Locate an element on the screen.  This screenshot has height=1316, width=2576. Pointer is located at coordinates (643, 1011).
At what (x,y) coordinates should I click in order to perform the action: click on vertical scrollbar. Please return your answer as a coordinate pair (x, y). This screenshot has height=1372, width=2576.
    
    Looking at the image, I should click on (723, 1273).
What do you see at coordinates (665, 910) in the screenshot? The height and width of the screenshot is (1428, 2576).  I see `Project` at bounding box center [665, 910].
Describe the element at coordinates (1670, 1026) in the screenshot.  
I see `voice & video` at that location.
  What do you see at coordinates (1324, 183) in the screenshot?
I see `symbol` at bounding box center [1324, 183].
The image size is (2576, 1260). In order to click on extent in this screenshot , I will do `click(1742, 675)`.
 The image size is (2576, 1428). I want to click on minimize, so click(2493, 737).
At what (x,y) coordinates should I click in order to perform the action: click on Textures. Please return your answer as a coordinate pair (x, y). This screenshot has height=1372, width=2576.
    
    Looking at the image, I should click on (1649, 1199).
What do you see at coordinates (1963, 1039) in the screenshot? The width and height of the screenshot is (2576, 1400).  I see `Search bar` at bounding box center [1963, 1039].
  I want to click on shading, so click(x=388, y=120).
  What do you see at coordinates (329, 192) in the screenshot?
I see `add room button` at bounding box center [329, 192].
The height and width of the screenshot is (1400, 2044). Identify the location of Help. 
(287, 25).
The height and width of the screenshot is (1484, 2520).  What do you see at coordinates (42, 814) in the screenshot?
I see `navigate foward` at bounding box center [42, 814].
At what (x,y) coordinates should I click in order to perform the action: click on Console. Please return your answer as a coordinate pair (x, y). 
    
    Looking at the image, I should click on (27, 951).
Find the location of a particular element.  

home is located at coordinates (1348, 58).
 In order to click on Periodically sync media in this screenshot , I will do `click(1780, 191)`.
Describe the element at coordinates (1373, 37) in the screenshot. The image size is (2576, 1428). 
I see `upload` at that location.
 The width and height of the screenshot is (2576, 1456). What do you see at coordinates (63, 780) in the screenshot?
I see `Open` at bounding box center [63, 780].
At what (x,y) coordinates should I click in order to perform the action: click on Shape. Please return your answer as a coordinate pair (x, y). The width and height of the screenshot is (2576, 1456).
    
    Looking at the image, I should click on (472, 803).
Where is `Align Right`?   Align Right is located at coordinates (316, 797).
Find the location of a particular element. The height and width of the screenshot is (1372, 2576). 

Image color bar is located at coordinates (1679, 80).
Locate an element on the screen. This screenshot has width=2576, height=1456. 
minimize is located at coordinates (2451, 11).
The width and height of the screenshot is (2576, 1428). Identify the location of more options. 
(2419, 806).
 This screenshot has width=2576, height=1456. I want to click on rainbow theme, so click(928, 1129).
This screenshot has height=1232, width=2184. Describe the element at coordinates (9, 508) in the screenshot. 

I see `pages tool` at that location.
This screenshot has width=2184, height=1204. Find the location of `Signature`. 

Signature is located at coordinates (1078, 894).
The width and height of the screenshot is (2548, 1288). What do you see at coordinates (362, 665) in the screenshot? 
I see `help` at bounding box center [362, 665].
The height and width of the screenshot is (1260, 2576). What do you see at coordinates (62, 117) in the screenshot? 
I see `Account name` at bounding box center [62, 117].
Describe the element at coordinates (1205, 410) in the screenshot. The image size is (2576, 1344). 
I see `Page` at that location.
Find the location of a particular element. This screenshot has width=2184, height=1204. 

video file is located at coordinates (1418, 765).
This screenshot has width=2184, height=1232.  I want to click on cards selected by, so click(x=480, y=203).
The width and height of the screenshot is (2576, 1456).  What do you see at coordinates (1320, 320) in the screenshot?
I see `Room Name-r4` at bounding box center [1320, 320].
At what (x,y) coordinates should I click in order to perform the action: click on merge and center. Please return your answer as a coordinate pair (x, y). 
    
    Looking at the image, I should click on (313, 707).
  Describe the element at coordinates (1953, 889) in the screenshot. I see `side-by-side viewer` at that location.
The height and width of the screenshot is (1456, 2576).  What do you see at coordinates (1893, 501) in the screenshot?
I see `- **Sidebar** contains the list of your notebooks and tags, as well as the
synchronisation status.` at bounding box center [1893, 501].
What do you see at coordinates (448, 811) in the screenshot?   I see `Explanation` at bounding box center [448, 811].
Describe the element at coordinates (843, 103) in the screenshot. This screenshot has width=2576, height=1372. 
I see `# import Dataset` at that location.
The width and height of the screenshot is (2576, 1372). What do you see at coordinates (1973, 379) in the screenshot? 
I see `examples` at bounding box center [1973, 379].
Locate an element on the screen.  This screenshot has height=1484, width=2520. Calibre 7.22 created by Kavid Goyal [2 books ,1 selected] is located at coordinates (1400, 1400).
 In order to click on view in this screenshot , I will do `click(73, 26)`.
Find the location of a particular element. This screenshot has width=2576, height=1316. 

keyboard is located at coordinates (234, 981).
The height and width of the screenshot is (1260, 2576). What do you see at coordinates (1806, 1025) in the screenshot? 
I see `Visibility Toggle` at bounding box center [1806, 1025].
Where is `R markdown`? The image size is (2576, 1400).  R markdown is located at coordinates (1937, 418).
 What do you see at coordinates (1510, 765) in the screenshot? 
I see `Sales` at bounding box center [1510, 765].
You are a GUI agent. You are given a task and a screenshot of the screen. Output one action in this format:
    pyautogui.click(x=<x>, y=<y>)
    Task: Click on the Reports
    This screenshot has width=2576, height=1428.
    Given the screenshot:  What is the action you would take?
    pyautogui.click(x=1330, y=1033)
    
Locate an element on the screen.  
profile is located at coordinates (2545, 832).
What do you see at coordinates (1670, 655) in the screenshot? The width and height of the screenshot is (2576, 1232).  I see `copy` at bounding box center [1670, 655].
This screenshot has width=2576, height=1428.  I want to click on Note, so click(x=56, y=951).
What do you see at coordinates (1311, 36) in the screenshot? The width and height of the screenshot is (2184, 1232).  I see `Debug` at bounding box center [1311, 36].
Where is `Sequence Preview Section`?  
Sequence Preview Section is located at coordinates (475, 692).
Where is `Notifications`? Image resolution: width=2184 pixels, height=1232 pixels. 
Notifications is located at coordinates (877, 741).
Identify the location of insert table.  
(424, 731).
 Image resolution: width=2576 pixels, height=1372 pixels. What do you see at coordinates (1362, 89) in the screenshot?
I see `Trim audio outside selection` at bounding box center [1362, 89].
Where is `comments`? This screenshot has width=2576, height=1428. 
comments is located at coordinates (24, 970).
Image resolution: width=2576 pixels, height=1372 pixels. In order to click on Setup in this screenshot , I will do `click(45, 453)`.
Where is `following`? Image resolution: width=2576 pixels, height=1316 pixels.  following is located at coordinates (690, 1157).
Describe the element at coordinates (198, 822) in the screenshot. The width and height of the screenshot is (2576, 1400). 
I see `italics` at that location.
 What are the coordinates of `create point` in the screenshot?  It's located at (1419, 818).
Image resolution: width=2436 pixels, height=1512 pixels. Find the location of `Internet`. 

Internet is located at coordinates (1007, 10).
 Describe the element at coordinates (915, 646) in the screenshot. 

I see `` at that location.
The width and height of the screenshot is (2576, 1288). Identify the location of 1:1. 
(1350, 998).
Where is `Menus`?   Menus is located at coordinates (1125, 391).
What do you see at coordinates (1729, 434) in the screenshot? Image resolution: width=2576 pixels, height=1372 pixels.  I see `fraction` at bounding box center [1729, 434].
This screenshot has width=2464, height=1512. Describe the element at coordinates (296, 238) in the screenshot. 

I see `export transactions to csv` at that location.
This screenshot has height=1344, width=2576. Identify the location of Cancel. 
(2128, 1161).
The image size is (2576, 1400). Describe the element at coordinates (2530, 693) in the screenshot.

Challenge:
Turn the items above into a numbered list, leaving out any blank lines.

Solution to the problem:
1. Locate an element on the screen.  This screenshot has height=1316, width=2576. Pointer is located at coordinates (643, 1011).
2. At what (x,y) coordinates should I click in order to perform the action: click on vertical scrollbar. Please return your answer as a coordinate pair (x, y). This screenshot has height=1372, width=2576.
3.     Looking at the image, I should click on (723, 1273).
4. What do you see at coordinates (665, 910) in the screenshot? The height and width of the screenshot is (1428, 2576).  I see `Project` at bounding box center [665, 910].
5. Describe the element at coordinates (1670, 1026) in the screenshot.  
6. I see `voice & video` at that location.
7.   What do you see at coordinates (1324, 183) in the screenshot?
8. I see `symbol` at bounding box center [1324, 183].
9. The image size is (2576, 1260). In order to click on extent in this screenshot , I will do `click(1742, 675)`.
10.  The image size is (2576, 1428). I want to click on minimize, so click(2493, 737).
11. At what (x,y) coordinates should I click in order to perform the action: click on Textures. Please return your answer as a coordinate pair (x, y). This screenshot has height=1372, width=2576.
12.     Looking at the image, I should click on (1649, 1199).
13. What do you see at coordinates (1963, 1039) in the screenshot? The width and height of the screenshot is (2576, 1400).  I see `Search bar` at bounding box center [1963, 1039].
14.   I want to click on shading, so click(x=388, y=120).
15.   What do you see at coordinates (329, 192) in the screenshot?
16. I see `add room button` at bounding box center [329, 192].
17. The height and width of the screenshot is (1400, 2044). Identify the location of Help. 
18. (287, 25).
19. The height and width of the screenshot is (1484, 2520).  What do you see at coordinates (42, 814) in the screenshot?
20. I see `navigate foward` at bounding box center [42, 814].
21. At what (x,y) coordinates should I click in order to perform the action: click on Console. Please return your answer as a coordinate pair (x, y). 
22.     Looking at the image, I should click on (27, 951).
23. Find the location of a particular element.  
24. home is located at coordinates (1348, 58).
25.  In order to click on Periodically sync media in this screenshot , I will do `click(1780, 191)`.
26. Describe the element at coordinates (1373, 37) in the screenshot. The image size is (2576, 1428). 
27. I see `upload` at that location.
28.  The width and height of the screenshot is (2576, 1456). What do you see at coordinates (63, 780) in the screenshot?
29. I see `Open` at bounding box center [63, 780].
30. At what (x,y) coordinates should I click in order to perform the action: click on Shape. Please return your answer as a coordinate pair (x, y). The width and height of the screenshot is (2576, 1456).
31.     Looking at the image, I should click on (472, 803).
32. Where is `Align Right`?   Align Right is located at coordinates (316, 797).
33. Find the location of a particular element. The height and width of the screenshot is (1372, 2576). 
34. Image color bar is located at coordinates (1679, 80).
35. Locate an element on the screen. This screenshot has width=2576, height=1456. 
36. minimize is located at coordinates (2451, 11).
37. The width and height of the screenshot is (2576, 1428). Identify the location of more options. 
38. (2419, 806).
39.  This screenshot has width=2576, height=1456. I want to click on rainbow theme, so click(928, 1129).
40. This screenshot has height=1232, width=2184. Describe the element at coordinates (9, 508) in the screenshot. 
41. I see `pages tool` at that location.
42. This screenshot has width=2184, height=1204. Find the location of `Signature`. 
43. Signature is located at coordinates (1078, 894).
44. The width and height of the screenshot is (2548, 1288). What do you see at coordinates (362, 665) in the screenshot? 
45. I see `help` at bounding box center [362, 665].
46. The height and width of the screenshot is (1260, 2576). What do you see at coordinates (62, 117) in the screenshot? 
47. I see `Account name` at bounding box center [62, 117].
48. Describe the element at coordinates (1205, 410) in the screenshot. The image size is (2576, 1344). 
49. I see `Page` at that location.
50. Find the location of a particular element. This screenshot has width=2184, height=1204. 
51. video file is located at coordinates (1418, 765).
52. This screenshot has width=2184, height=1232.  I want to click on cards selected by, so click(x=480, y=203).
53. The width and height of the screenshot is (2576, 1456).  What do you see at coordinates (1320, 320) in the screenshot?
54. I see `Room Name-r4` at bounding box center [1320, 320].
55. At what (x,y) coordinates should I click in order to perform the action: click on merge and center. Please return your answer as a coordinate pair (x, y). 
56.     Looking at the image, I should click on (313, 707).
57.   Describe the element at coordinates (1953, 889) in the screenshot. I see `side-by-side viewer` at that location.
58. The height and width of the screenshot is (1456, 2576).  What do you see at coordinates (1893, 501) in the screenshot?
59. I see `- **Sidebar** contains the list of your notebooks and tags, as well as the
60. synchronisation status.` at bounding box center [1893, 501].
61. What do you see at coordinates (448, 811) in the screenshot?   I see `Explanation` at bounding box center [448, 811].
62. Describe the element at coordinates (843, 103) in the screenshot. This screenshot has width=2576, height=1372. 
63. I see `# import Dataset` at that location.
64. The width and height of the screenshot is (2576, 1372). What do you see at coordinates (1973, 379) in the screenshot? 
65. I see `examples` at bounding box center [1973, 379].
66. Locate an element on the screen.  This screenshot has height=1484, width=2520. Calibre 7.22 created by Kavid Goyal [2 books ,1 selected] is located at coordinates (1400, 1400).
67.  In order to click on view in this screenshot , I will do `click(73, 26)`.
68. Find the location of a particular element. This screenshot has width=2576, height=1316. 
69. keyboard is located at coordinates (234, 981).
70. The height and width of the screenshot is (1260, 2576). What do you see at coordinates (1806, 1025) in the screenshot? 
71. I see `Visibility Toggle` at bounding box center [1806, 1025].
72. Where is `R markdown`? The image size is (2576, 1400).  R markdown is located at coordinates (1937, 418).
73.  What do you see at coordinates (1510, 765) in the screenshot? 
74. I see `Sales` at bounding box center [1510, 765].
75. You are a GUI agent. You are given a task and a screenshot of the screen. Output one action in this format:
76.     pyautogui.click(x=<x>, y=<y>)
77.     Task: Click on the Reports
78.     This screenshot has width=2576, height=1428.
79.     Given the screenshot:  What is the action you would take?
80.     pyautogui.click(x=1330, y=1033)
81. Locate an element on the screen.  
82. profile is located at coordinates (2545, 832).
83. What do you see at coordinates (1670, 655) in the screenshot? The width and height of the screenshot is (2576, 1232).  I see `copy` at bounding box center [1670, 655].
84. This screenshot has width=2576, height=1428.  I want to click on Note, so click(x=56, y=951).
85. What do you see at coordinates (1311, 36) in the screenshot? The width and height of the screenshot is (2184, 1232).  I see `Debug` at bounding box center [1311, 36].
86. Where is `Sequence Preview Section`?  
87. Sequence Preview Section is located at coordinates (475, 692).
88. Where is `Notifications`? Image resolution: width=2184 pixels, height=1232 pixels. 
89. Notifications is located at coordinates (877, 741).
90. Identify the location of insert table.  
91. (424, 731).
92.  Image resolution: width=2576 pixels, height=1372 pixels. What do you see at coordinates (1362, 89) in the screenshot?
93. I see `Trim audio outside selection` at bounding box center [1362, 89].
94. Where is `comments`? This screenshot has width=2576, height=1428. 
95. comments is located at coordinates (24, 970).
96. Image resolution: width=2576 pixels, height=1372 pixels. In order to click on Setup in this screenshot , I will do `click(45, 453)`.
97. Where is `following`? Image resolution: width=2576 pixels, height=1316 pixels.  following is located at coordinates (690, 1157).
98. Describe the element at coordinates (198, 822) in the screenshot. The width and height of the screenshot is (2576, 1400). 
99. I see `italics` at that location.
100.  What are the coordinates of `create point` in the screenshot?  It's located at (1419, 818).
101. Image resolution: width=2436 pixels, height=1512 pixels. Find the location of `Internet`. 
102. Internet is located at coordinates (1007, 10).
103.  Describe the element at coordinates (915, 646) in the screenshot. 
104. I see `` at that location.
105. The width and height of the screenshot is (2576, 1288). Identify the location of 1:1. 
106. (1350, 998).
107. Where is `Menus`?   Menus is located at coordinates (1125, 391).
108. What do you see at coordinates (1729, 434) in the screenshot? Image resolution: width=2576 pixels, height=1372 pixels.  I see `fraction` at bounding box center [1729, 434].
109. This screenshot has width=2464, height=1512. Describe the element at coordinates (296, 238) in the screenshot. 
110. I see `export transactions to csv` at that location.
111. This screenshot has height=1344, width=2576. Identify the location of Cancel. 
112. (2128, 1161).
113. The image size is (2576, 1400). Describe the element at coordinates (2530, 693) in the screenshot.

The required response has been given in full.